Target pointing data
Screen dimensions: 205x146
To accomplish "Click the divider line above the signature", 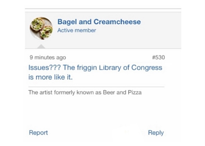I will 96,87.
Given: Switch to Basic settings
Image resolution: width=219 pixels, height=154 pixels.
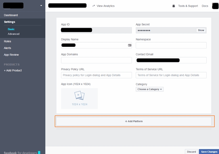Looking at the screenshot, I should (11, 29).
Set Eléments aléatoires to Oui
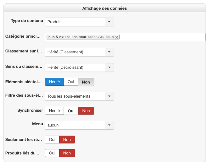Viewport: 209px width, 167px height. point(71,82)
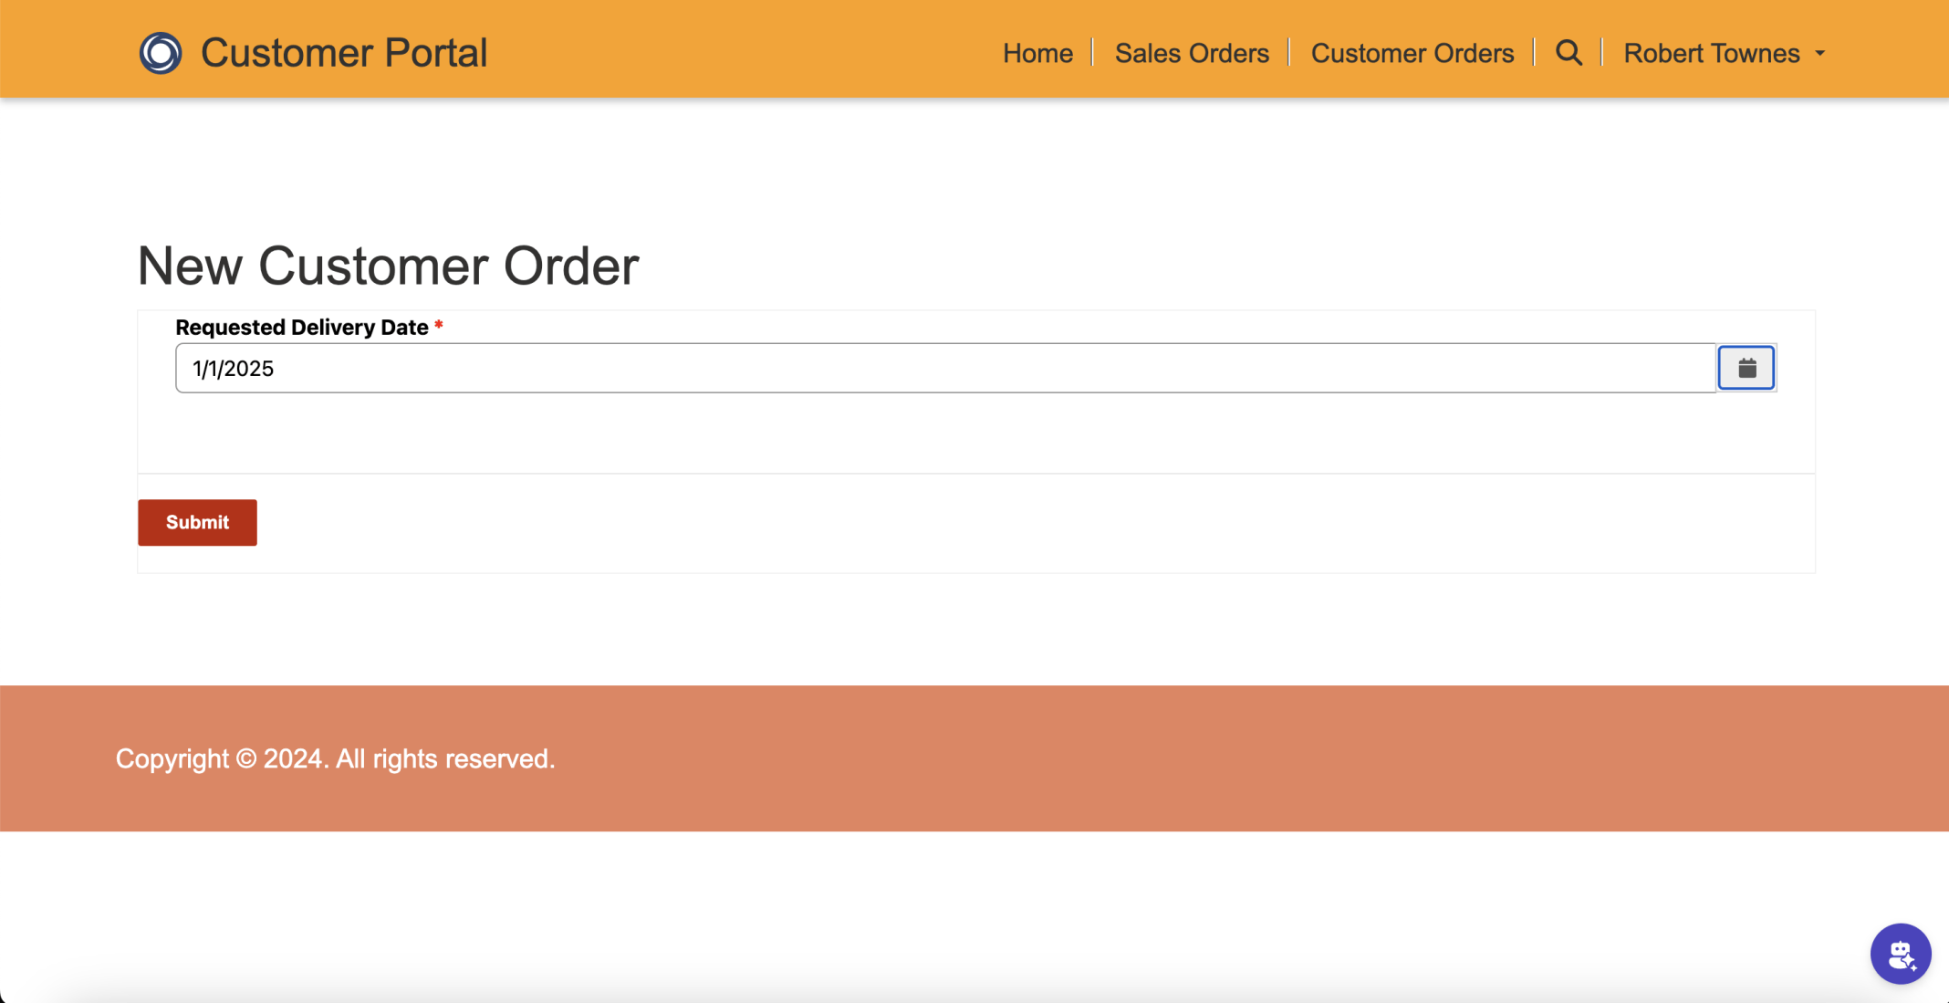
Task: Open the search magnifier icon in navbar
Action: pos(1569,53)
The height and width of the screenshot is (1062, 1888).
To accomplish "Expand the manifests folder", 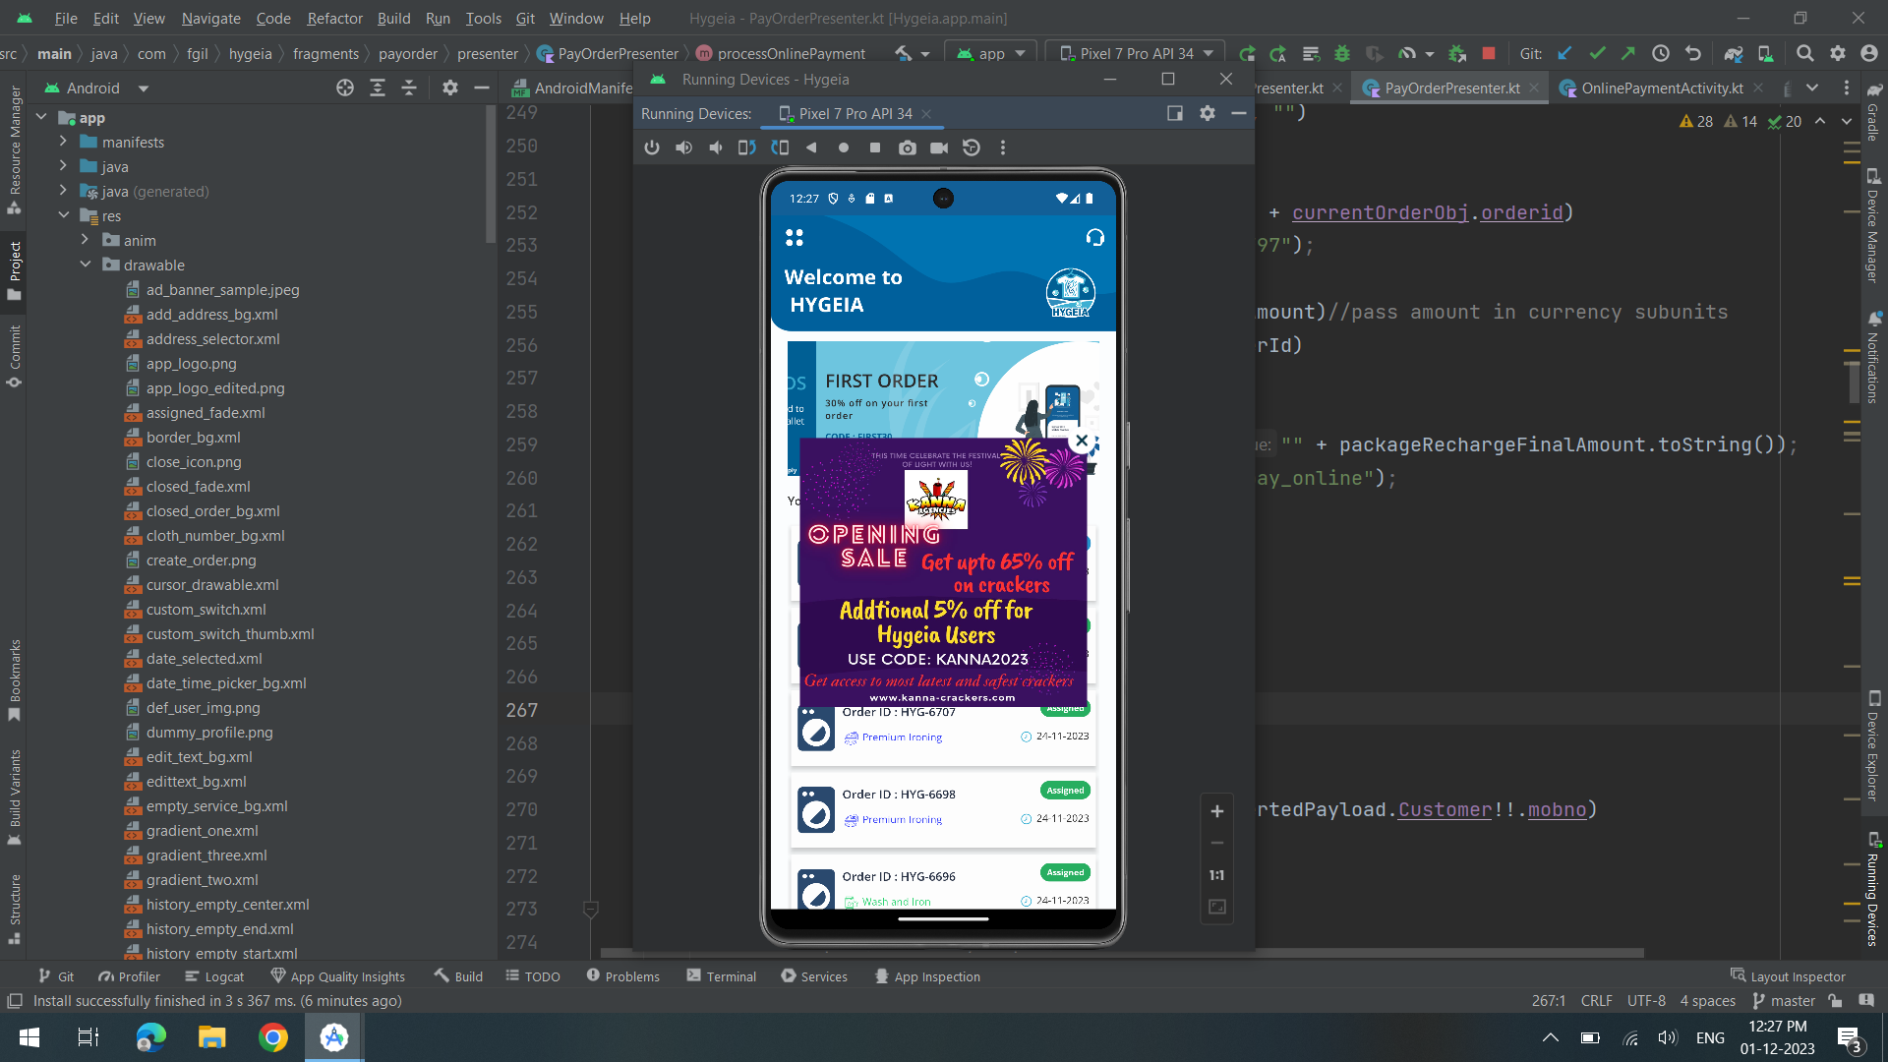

▶ Problem details: Render the lines of the listing above as a numbered list, from the line containing "The height and" through the end of the listing, skipping blank lines. Omit the pictures.

▶ Response to this exercise:
1. The height and width of the screenshot is (1062, 1888).
2. To accomplish "Expand the manifests folder", 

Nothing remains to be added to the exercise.